我们有了像 Q-learning 这么伟大的算法, 为什么还要瞎折腾出一个 Actor-Critic? 原来 Actor-Critic 的 Actor 的前生是 Policy Gradients,或者说其实这也是一种Policy Gradients, 这能让它毫不费力地在连续动作中选取合适的动作, 而 Q-learning 做这件事会瘫痪. 那为什么不直接用 Policy Gradients 呢? 原来 Actor Critic 中的 Critic 的前生是 Q-learning 或者其他的 以值为基础的学习法 , 能进行单步更新, 而传统的 Policy Gradients 则是回合更新, 这降低了学习效率.也就是说Actor Critic比单纯的Policy Gradients的效率要高。
接着上次Policy Gradients,那里引入一个baseline。
这里需要注意的就是其实在我的理解下:actor加上策略的Prediction就是actor-critic模型。而这个prediction在Q-learning那里就是少了greedy or e-greedy(这个在之前已知。只不过这里需要注意的就是on-learning和off-learning的区别)

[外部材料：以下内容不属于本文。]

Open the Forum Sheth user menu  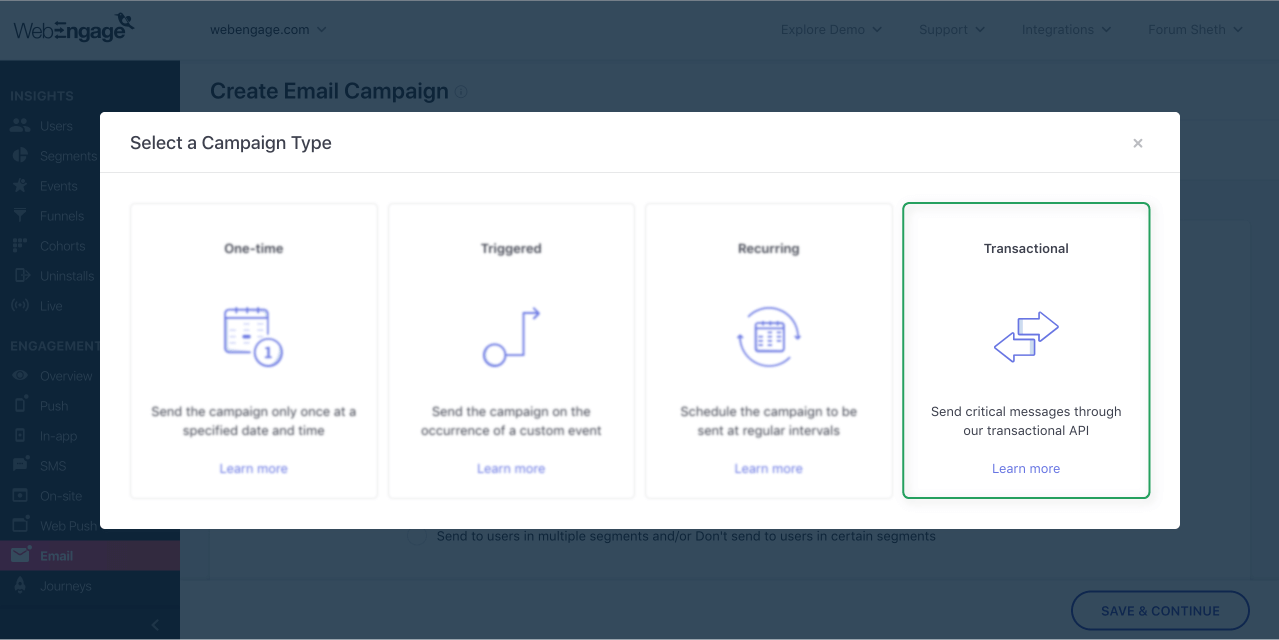point(1195,29)
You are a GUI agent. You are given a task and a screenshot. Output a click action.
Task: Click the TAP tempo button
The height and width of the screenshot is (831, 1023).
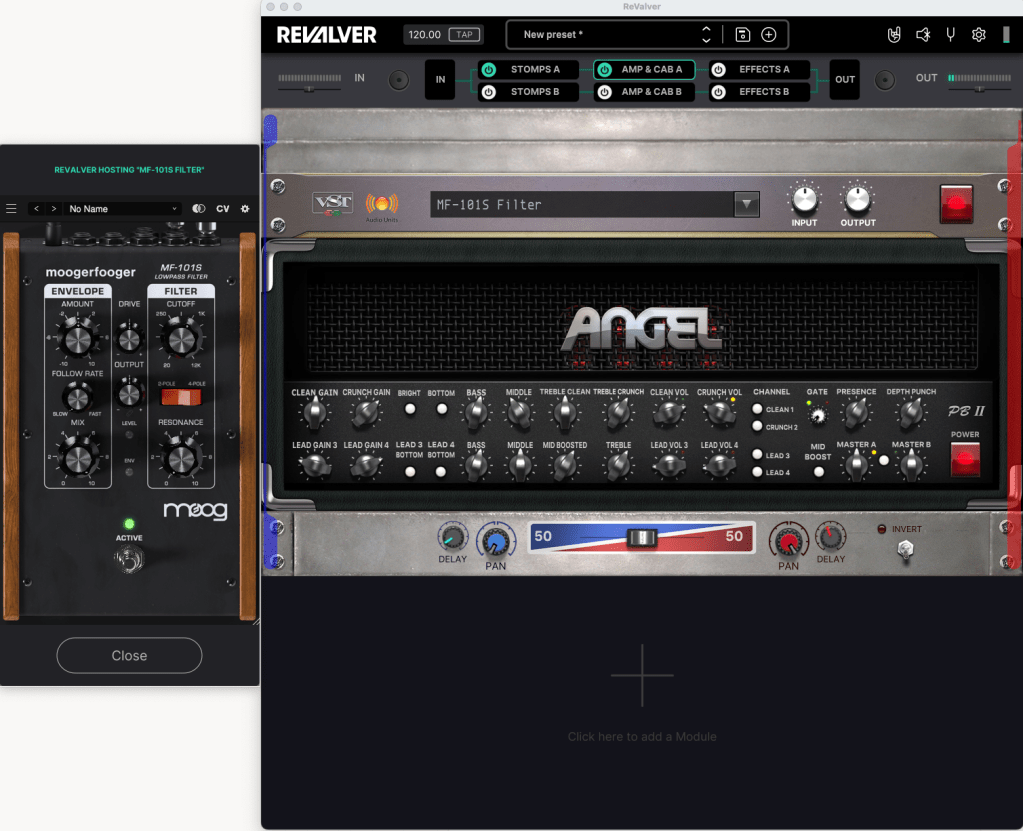click(x=463, y=35)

训练actor常用的是policy gradient,训练critic可以用蒙特卡洛或者temporal difference(TD),训练一定要用experience replay。
现在我们有两套不同的体系, Actor 和 Critic, 他们都能用不同的神经网络来代替 . 在 Policy Gradients 的影片中提到过, 现实中的奖惩会左右 Actor 的更新情况. Policy Gradients 也是靠着这个来获取适宜的更新. 那么何时会有奖惩这种信息能不能被学习呢? 这看起来不就是 以值为基础的强化学习方法做过的事吗. 那我们就拿一个 Critic 去学习这些奖惩机制, 学习完了以后. 由 Actor 来指手画脚, 由 Critic 来告诉 Actor 你的那些指手画脚哪些指得好, 哪些指得差, Critic 通过学习环境和奖励之间的关系, 能看到现在所处状态的潜在奖励, 所以用它来指点 Actor 便能使 Actor 每一步都在更新, 如果使用单纯的 Policy Gradients, Actor 只能等到回合结束才能开始更新,这也是效率低的原因.
结合了 Policy Gradient (Actor) 和 Function Approximation (Critic) 的方法. Actor 基于概率选行为, Critic 基于 Actor 的行为评判行为的得分, Actor 根据 Critic 的评分修改选行为的概率.

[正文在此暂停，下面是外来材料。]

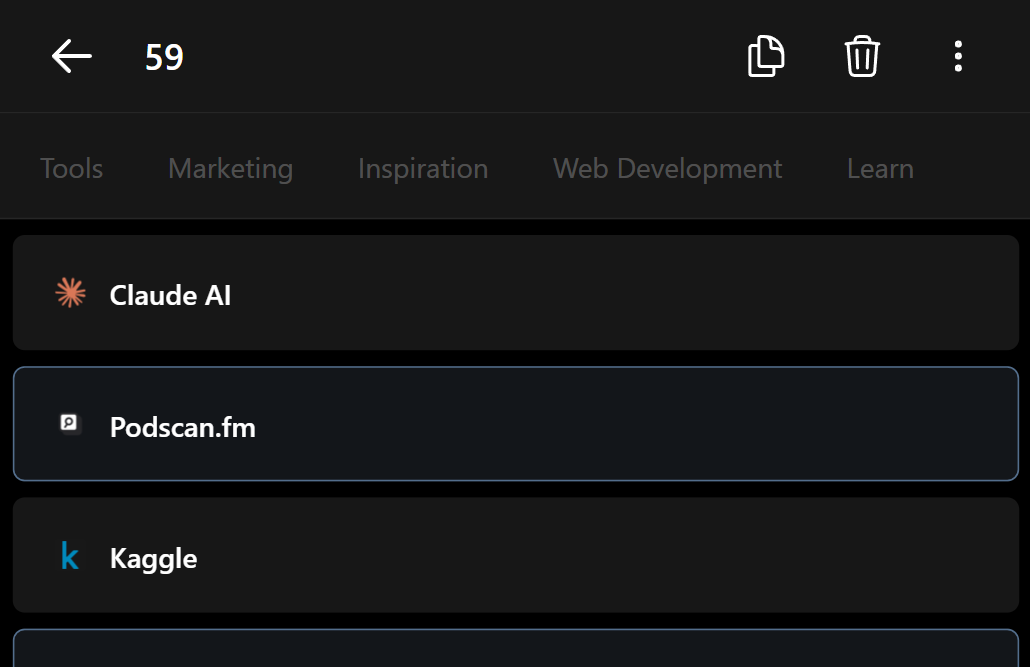Click the orange Claude AI starburst icon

结合到具体的网络上就是:Actor和Critic各为一个网络,Actor输入是状态输出的是动作,loss就是
log_prob*td_error
,(注意到这里的loss和Policy Gradient中的差不多,知识vt换成td_error,引导奖励值vt换了来源而已),Critic输入的是状态输出的是V值(注意这里不是Q值),loss是square((r+gamma*V_next) - V_eval)
也就是square(td_error)
。他们两个网络交互更新是这样的:agent每次状态s1从actor中选择一个动作a1(也就是从actor网络的获得的动作)执行得到s2,和立即奖励r。然后把s1,s2,r喂给Critic网络更新参数并得到td_error,然后将a1,s1,td_error喂给actor网络更新参数,需要注意的是两个网络是同时更新的
下面是基础Actor Critic的示意图,这个图比较好的说明了基础Actor Critic是如何运作的。
注:这里首先讲的是最基础的Actor Critic,它由两个网络构成
基础Actor Critic涉及到了两个神经网络, 而且每次都是在连续状态中更新参数, 每次参数更新前后都存在相关性, 导致神经网络只能片面的看待问题, 甚至导致神经网络学不到东西. Google DeepMind 为了解决这个问题, 修改了 Actor Critic 的算法,
一句话概括 DDPG: Google DeepMind 提出的一种使用 Actor Critic 结构, 但是输出的不是行为的概率, 而是具体的行为, 用于连续动作 (continuous action) 的预测. DDPG 结合了之前获得成功的 DQN 结构, 提高了 Actor Critic 的稳定性和收敛性.,DDPG 最大的优势就是能够在连续动作上更有效地学习,当然还有就是解决了之前基础Actor Critic难以收敛的问题。
因为 DDPG 和 DQN 还有 Actor Critic 很相关, 所以最好这两者都了解下, 对于学习 DDPG 很有帮助, Actor critic 让 Policy gradient 单步更新的精华, 而且还吸收让计算机学会玩游戏的 DQN 的精华.
网络有四个,其实大体上和基础 Actor Critic差不多,都是Actor给动作给Critic进行评估,Critic给反馈(基础中是td_error,而这里是dQ/da)给Actor进行更新参数。